A recent study conducted by researchers at Johns Hopkins University and the Bloomberg School of Public Health showed that elderly trauma patients are less likely to be taken to a trauma center after being injured.
The study looked at records from over 26,000 patients from the Maryland Ambulance Information System in a ten year period from 1995 through 2004, weighing factors for trauma defined by the American College of Surgeons, which included information on presenting physiology, injury pattern, and mechanism of injury, and were classified as priority I status—critically ill or injured and requiring immediate attention by EMS personnel.
The study showed that patients 65 and older were 52% less likely to be transported to trauma center than younger patients. All patients ages 50 and older had a significantly lower likelihood of being taken to a trauma center than younger patients. Those 50 to 69 were 33% less likely to be taken to a trauma center and those 70 and older were 55% less likely to be taken to a trauma center.
The researchers presented the findings to EMS and trauma center personnel and then surveyed 166 of them about possible reasons for the differences. They were asked to provide a percent weight to the various possible reasons that could have contributed to the disparity. The top three were as follows:
“Survey results suggest that lack of training related to elderly trauma patients and unfamiliarity with protocol may be allowing unconscious bias to affect triage decisions and that this problem occurs among both EMS providers and medical personnel at the receiving trauma centers,” the researchers said.
A survey was also given to EMS and medical personnel as a means to help identify where the problem was with respect to the disparity. Among 166 respondents (127 EMS personnel and 32 medical personnel, with 7 respondents refusing to identify their training background) who completed the follow-up surveys, the leading 3 factors responsible for this undertriage were given as insufficient training for managing elderly patients (25.3%), lack of familiarity with the protocol (12%), and possible age bias (13.4%).
This study points clearly to the need for unified protocol and training with respect to triage.
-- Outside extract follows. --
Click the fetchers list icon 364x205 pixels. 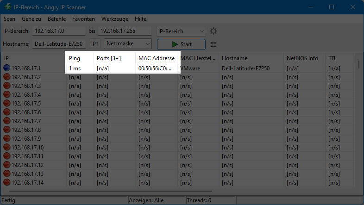tap(213, 44)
Coupled with this problem the study brought out is the apparent misuse and overuse of helicopter transport which has been questioned in light of recent deadly transport accidents. Studies also need to be done to bring clarity to the triage process with respect to air transport as well. One such small study showed an alarming rate of people transported by helicopter, treated and released that same day. Studies should be done in this area comparing municipal transport systems to for-profit systems, first to see if there is abuse within the for-profit systems out there, and second whether the triage process needs to be rethought with respect to air transport.
A good triage system is the first step in saving lives. Putting the responders resources to best use, being sure that all the right people get the treatment they need and deserve is key.